To encapsulate the common effect of chronic PN on the postural control that is discussed above, we propose the following conceptual model to describe the relationship between stability and the SAF and LAF feedback that is often impaired by the disease (Fig. 1). Imagine that an individual is standing on a platform that is supported by both LAFs near the center and SAFs around the perimeter. This conceptual model shows the relationship between the functions of LAFs and SAFs in the development of PN. Impaired LAF function will not threaten the balance of the system, as long as the SAFs remain healthy and function normally, because the balance of the system is mainly supported by the columns in the perimeter (the SAFs). In contrast, the system will be less stable if the SAFs (pillars at the perimeter) are impaired, but the stability decrease may not be clinically evident if the LAFs (support columns in the center of the platform) are healthy. However, the decrease in stability would become apparent if the system with SAF impairment is challenged by an external or internal perturbation, because the LAFs provide a much smaller base of support. Such a conceptual model can help us to explain why individuals with PN-induced impairments in SAF function and tactile sensation, compared with people with only LAF impairments, are far more likely to become unstable and fall when they encounter perturbations.

Fig. 1.

Current understanding of the functions of large afferent fibers (LAF) and small afferent fibers (SAFs) in relation to postural control. SAFs plays an important role in the feedback process for postural control, whereas LAFs become more important with impaired SAFs.

10. Conclusion

To quickly review some of the highlights discussed herein, many types of PN typically include degeneration and dysfunction in the distal sensory neurons,4, 15 especially those that transmit tactile sensations like touch.10, 27^,28, 116 As the disease progresses and becomes more severe, balance deteriorates8, 9, 10, 11, 12 and the risk of falling and sustaining an injury while walking increases substantially.⁵ Individuals with these forms of PN walk more cautiously and with greater stride variability than those with intact somatosensation,^7,37, 38, 39 and most of their falls occur as a result of their impaired ability to react to perturbations such as slippery surfaces and unexpected obstacles.6, 7^,13 One of the most important determinants of postural control is the cutaneous tactile feedback that is transmitted by SAFs,66, 67, 68 particularly that at the soles of the feet.
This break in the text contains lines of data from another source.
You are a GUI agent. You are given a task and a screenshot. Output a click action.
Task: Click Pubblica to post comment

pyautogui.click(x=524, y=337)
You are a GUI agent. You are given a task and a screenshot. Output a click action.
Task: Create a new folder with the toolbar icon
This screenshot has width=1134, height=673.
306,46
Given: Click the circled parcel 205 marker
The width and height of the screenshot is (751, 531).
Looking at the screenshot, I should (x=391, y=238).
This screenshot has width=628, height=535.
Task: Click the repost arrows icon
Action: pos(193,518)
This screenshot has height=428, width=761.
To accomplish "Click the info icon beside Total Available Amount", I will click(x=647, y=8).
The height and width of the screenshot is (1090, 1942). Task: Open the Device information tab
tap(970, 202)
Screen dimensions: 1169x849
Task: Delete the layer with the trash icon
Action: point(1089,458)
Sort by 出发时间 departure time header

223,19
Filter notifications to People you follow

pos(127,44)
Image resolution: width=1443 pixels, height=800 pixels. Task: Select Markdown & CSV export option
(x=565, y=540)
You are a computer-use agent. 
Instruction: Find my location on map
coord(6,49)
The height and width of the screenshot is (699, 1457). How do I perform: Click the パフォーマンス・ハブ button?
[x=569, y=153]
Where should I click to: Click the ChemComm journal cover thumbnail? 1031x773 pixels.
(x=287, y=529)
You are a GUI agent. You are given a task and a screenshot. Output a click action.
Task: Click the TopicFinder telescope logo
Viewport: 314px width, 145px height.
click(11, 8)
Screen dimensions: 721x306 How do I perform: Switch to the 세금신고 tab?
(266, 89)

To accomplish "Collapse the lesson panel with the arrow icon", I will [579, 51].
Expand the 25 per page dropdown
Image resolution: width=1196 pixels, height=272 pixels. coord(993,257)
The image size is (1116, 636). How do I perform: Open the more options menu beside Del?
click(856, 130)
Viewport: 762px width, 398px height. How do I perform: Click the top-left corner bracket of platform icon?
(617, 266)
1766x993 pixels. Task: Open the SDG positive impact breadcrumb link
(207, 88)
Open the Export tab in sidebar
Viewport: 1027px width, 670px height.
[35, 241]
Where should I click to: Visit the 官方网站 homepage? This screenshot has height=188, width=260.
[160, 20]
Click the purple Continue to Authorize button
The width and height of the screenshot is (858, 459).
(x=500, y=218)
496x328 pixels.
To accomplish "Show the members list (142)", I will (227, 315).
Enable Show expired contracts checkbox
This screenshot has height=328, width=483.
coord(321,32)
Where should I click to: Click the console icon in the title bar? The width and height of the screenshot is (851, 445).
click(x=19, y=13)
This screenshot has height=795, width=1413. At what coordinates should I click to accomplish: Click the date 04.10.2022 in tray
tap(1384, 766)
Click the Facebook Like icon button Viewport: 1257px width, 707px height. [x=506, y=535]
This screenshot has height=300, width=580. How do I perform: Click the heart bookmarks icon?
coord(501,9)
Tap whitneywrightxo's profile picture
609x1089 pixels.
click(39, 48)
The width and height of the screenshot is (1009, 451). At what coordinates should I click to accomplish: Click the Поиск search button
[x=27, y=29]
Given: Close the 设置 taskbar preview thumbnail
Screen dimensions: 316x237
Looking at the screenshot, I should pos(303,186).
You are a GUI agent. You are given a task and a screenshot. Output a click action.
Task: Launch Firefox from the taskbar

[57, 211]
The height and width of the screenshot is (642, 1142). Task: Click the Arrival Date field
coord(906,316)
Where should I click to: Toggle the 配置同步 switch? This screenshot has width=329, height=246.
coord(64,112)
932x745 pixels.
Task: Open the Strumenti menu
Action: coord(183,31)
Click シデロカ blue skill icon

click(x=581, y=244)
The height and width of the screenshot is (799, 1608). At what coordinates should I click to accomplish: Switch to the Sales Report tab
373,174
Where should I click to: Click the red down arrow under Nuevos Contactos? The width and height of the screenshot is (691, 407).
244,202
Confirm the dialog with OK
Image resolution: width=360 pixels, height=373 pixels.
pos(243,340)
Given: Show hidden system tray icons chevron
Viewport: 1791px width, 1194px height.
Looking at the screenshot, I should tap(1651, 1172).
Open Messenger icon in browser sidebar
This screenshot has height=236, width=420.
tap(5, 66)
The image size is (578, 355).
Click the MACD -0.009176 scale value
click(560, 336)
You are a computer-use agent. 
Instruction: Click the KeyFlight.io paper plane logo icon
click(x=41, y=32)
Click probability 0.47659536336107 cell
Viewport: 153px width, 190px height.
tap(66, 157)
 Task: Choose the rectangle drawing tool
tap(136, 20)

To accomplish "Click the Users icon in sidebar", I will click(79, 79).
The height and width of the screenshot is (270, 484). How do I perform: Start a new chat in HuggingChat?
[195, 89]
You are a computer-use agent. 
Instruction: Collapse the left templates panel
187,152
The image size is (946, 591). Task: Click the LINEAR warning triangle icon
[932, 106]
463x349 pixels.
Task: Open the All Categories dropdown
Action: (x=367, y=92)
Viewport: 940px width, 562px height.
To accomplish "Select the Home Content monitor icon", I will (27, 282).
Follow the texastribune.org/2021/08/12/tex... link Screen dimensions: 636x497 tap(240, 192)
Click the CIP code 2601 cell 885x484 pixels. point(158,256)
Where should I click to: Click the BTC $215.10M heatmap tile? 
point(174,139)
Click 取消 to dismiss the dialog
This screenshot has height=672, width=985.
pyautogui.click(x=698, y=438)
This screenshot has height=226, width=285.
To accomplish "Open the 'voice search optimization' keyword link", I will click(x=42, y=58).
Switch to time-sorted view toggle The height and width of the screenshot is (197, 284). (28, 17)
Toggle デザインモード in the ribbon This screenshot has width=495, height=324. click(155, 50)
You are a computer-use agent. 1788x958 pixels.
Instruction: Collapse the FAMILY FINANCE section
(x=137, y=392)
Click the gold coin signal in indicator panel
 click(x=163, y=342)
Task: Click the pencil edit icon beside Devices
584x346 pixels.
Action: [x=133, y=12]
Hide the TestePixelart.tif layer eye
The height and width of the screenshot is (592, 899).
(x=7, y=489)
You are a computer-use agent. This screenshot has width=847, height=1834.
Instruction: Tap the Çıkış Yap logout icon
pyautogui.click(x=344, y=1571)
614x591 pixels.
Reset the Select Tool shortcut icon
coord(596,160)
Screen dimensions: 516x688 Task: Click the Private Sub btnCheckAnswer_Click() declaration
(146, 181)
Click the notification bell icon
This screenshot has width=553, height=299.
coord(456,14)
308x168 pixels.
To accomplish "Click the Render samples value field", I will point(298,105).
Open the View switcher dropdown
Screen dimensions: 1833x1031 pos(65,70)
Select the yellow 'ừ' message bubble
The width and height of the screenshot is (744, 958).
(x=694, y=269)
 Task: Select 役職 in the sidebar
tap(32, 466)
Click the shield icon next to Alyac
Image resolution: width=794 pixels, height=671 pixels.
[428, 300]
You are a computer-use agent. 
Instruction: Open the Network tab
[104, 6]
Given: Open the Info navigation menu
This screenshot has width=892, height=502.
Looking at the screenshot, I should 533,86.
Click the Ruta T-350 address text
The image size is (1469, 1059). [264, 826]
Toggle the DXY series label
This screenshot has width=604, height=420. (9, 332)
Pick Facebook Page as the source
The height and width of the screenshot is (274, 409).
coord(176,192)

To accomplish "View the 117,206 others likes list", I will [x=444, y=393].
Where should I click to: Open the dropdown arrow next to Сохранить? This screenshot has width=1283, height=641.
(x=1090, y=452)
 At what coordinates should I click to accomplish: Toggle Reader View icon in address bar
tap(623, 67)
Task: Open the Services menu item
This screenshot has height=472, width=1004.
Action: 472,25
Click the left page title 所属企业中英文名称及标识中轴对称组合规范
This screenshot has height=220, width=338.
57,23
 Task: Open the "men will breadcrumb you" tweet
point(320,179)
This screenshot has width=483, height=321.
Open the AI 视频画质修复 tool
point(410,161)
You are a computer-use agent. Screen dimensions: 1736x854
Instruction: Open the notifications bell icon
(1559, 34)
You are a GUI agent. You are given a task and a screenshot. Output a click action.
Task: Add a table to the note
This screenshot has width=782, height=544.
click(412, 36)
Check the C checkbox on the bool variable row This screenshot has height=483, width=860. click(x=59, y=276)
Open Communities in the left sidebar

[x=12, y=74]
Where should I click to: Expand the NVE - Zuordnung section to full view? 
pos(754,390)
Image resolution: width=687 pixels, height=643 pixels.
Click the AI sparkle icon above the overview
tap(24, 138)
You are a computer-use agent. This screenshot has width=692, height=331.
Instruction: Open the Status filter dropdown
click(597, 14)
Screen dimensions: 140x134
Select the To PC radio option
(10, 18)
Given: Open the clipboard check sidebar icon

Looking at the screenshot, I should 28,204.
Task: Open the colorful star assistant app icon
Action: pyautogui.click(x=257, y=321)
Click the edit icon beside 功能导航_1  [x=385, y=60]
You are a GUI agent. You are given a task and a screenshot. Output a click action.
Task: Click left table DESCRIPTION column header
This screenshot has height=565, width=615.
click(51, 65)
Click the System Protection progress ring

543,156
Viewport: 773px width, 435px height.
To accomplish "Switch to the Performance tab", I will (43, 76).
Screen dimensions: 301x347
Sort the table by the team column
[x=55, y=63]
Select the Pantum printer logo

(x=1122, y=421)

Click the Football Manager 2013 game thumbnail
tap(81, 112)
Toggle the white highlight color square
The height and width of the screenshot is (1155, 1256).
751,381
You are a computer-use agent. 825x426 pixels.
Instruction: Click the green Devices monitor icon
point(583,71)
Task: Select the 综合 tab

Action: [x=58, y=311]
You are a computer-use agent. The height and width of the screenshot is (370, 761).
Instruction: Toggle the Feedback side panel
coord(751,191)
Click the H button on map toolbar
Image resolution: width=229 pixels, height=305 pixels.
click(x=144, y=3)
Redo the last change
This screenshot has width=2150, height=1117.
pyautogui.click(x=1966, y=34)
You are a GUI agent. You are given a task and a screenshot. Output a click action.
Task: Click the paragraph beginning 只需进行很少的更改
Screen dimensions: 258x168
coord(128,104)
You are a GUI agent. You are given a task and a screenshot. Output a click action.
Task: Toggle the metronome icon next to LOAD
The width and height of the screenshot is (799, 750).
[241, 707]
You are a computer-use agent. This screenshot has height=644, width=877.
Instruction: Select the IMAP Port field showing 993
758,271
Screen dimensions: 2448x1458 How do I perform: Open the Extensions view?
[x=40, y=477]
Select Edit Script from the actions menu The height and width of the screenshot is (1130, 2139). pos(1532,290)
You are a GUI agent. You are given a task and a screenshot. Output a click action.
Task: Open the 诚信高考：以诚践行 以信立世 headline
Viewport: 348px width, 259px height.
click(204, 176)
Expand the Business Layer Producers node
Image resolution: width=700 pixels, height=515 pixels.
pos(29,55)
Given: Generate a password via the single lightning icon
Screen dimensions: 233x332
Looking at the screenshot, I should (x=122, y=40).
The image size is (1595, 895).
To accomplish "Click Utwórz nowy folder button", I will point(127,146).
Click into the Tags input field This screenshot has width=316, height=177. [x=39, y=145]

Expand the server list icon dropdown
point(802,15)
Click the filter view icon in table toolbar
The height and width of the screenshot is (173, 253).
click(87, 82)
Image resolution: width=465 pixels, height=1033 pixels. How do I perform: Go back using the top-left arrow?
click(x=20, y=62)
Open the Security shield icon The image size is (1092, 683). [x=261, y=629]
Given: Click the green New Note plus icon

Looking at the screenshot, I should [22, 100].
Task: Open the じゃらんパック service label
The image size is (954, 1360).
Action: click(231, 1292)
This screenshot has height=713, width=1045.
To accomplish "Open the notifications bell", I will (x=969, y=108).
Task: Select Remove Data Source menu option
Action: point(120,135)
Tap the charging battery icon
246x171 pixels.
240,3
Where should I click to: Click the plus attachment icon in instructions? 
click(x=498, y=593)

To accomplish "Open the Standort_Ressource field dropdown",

The decreased FSS that typically occurs with PN17, 114^,134 leads to cautious walking10, 41^,121 and has been shown to inhibit the recovery of balance after perturbations.⁶⁹ Finally, the evidence indicates that patients with PN may compensate for their impaired FSS through a greater coupling of postural control to proprioceptive feedback and the LAF reflexive loop.¹⁰⁶

PN is a complex disorder that is often difficult to control, and most medical treatments are focused on decreasing pain rather than decreasing the increased risk of falling that frequently accompanies the most common types of the condition. Our recent observations¹⁰⁶ suggest that improved LAF reflex function might enhance postural control in those who have impaired SAF function. Some intervention studies have already shown that exercise can improve the function of the LAF reflex loop in athletes and elderly adults.135, 136 Studies have also demonstrated that routine exercise can help individuals with PN to improve strength and balance,137, 138, 139 reaction time and the risk of falling,¹⁴⁰ and FSS and functional gait.¹⁴¹ Future pertinent studies should continue to investigate the CNS adaptations that affect postural control, and they should continue to explore how exercise affects those adaptations and how it improves balance in this clinical population.